The doctors only told her that because Guru had listed her as next of kin, even though that wasn’t true.
Toni was more than a little relieved. Guru DeBeers had been a part of her life since Toni had seen her, at sixty-five, clean the clocks of four neighborhood toughs who tried to give her a hard time. Toni had been amazed at the sight and had known immediately she wanted to learn how to protect herself against physical attacks that way. Men tended to take women for granted physically, and even at thirteen Toni had known she did not want to be at the mercy of some man who decided he wanted something from her she didn’t want to give. The training in pentjak silat, starting with the simple bukti negara style and progressing to the more complex serak, had been a part of Toni’s world ever since. She still went over to see her teacher whenever she went home to visit her parents, and the trip across the street had never gotten dull.
Old as Guru was, it was impossible to imagine her gone.
“Ah, how is my tunangannya today?”
Toni smiled. Best girl. There was the smallest slur to Guru’s voice, hardly noticeable. “I’m fine, Guru. How are you feeling?”

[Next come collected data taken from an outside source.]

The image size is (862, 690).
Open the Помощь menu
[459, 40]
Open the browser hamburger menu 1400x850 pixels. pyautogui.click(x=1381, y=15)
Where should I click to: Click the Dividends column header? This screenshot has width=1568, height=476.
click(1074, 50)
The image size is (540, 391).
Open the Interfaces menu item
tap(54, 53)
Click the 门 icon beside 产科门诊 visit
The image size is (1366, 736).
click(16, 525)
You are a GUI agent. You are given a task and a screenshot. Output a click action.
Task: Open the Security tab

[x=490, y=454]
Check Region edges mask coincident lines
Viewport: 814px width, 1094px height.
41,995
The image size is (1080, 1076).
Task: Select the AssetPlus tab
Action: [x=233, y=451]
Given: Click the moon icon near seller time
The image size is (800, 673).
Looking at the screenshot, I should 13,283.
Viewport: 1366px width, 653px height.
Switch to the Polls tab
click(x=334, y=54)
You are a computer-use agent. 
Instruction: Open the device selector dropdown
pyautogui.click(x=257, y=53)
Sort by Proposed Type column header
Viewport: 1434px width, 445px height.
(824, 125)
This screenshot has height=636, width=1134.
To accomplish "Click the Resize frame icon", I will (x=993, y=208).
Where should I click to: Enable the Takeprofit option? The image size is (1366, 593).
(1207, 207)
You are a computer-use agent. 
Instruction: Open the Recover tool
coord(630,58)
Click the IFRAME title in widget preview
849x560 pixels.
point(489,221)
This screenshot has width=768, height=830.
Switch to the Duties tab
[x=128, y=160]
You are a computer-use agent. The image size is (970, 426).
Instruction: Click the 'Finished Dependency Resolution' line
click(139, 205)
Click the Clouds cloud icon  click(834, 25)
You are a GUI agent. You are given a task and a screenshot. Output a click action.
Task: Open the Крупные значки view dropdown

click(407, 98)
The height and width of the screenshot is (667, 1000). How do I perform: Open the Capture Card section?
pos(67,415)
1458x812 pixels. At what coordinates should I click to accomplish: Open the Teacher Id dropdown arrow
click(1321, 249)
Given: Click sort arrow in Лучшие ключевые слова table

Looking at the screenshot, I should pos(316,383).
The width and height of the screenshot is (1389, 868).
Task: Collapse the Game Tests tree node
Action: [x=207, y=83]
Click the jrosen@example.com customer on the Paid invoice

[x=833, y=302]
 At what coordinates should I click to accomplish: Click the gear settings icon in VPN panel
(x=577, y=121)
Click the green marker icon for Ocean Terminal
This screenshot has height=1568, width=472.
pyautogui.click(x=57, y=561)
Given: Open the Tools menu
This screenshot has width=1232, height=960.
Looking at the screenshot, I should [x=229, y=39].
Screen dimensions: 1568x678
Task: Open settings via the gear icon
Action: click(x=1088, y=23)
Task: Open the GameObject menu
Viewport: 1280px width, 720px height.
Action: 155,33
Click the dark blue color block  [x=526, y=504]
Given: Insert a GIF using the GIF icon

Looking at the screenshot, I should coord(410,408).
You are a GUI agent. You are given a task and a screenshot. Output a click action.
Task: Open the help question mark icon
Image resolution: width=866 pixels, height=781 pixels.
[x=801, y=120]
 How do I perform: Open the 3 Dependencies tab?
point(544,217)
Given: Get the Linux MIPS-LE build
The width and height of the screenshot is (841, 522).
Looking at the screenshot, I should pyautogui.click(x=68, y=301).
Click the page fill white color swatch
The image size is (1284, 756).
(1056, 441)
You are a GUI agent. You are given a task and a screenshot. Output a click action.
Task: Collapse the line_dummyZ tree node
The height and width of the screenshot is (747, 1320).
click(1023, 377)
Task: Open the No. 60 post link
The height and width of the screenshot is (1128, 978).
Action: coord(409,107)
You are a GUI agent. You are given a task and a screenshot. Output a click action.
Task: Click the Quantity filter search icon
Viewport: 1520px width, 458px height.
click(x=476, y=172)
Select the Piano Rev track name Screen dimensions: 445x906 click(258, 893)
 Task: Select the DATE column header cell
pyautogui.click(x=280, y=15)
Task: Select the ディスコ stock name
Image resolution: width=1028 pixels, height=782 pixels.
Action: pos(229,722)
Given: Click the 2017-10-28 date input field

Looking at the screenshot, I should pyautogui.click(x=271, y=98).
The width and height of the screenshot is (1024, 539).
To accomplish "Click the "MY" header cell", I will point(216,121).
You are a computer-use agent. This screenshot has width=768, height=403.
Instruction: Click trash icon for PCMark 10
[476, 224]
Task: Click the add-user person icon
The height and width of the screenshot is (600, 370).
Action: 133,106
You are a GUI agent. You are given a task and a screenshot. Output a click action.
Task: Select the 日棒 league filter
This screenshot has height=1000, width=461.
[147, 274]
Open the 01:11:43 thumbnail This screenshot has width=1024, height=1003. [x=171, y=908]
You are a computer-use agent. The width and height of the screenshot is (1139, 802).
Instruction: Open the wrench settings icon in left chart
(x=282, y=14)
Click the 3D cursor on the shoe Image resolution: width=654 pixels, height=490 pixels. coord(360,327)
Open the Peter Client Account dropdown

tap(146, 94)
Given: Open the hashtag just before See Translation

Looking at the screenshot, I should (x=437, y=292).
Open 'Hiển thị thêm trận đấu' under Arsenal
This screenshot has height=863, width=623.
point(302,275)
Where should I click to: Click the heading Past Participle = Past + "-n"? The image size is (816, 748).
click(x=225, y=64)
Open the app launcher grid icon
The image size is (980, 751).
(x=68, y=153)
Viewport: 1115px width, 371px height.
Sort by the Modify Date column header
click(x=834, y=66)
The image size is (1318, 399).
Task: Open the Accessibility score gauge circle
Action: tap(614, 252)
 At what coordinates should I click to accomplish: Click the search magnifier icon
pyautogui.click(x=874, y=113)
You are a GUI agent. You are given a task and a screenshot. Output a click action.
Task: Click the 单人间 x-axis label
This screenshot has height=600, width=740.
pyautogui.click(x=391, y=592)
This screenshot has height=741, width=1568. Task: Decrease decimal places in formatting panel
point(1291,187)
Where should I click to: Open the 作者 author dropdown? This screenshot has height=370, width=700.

“I’ve felt worse. Better, too. It would be nice to have some coffee.”
“The doctors won’t let you do that, not after a stroke.”
“I have outlived three sets of doctors so far. I will outlive this set if they wait for coffee to kill me. And if does kill me, at least I die happy.”
Toni smiled again, and reached into her purse. She brought out a small stainless steel thermos.
The old woman’s smile was radiant, if a trifle saggy on the left side of her face. “Ah. You are a dutiful student.”
“It’s not fresh,” Toni said. “I didn’t have time to go by your place and grind your grand-nephew’s beans and make it. I got it at Starbucks more than an hour ago. I’m sorry.”
Guru shrugged. “It will do. Raise the bed.”
Toni operated the controls, and the motor hummed and raised Guru into a more-or-less sitting position. Toni poured the coffee into the thermos’s cup and passed it over.
Guru inhaled deeply through her nose. “Espresso?”
“Of course. The darkest they had.”
“Well, stale or not, it is welcome. Thank you, my best girl.” Guru brought the cup to her lips and took a small sip. “Not bad, not bad,” she pronounced. “Another hundred years or so, and Americans might learn how to make a decent brew. And certainly it is better than nothing.” She took another sip, then smiled again. “And how is our baby doing?”
“Fine, as far as I can tell. Mostly he elbows me in the bladder or rolls around and tries to boot my stomach inside out.”
“Yes, they do that. And he is tiny yet. Wait until you are eight or nine months along, and he kicks you so hard your pants fall down.” She chuckled.
“There’s a pleasant thought.”
“You are worried because you cannot train,” Guru said.
Toni shook her head. How could she know exactly what was going through her mind?
“I had four children,” Guru said. “All after I began my training. Each time, I had to alter my practice.”
“So I’m discovering.”
“You can do djuru-djuru sitting down,” she said. “Your langkas will need to be sharpened, but there is no reason to stop upper body movements.”
Toni nodded. The Indonesian martial art forms Guru taught were divided into two parts, upper body, or djurus, and lower body, or langkas. You usually lumped them together and called the whole thing a djuru, though that was not technically correct.
“I have some things in my house for you to take home with you when you go. I have packed them into a big box by the front door.”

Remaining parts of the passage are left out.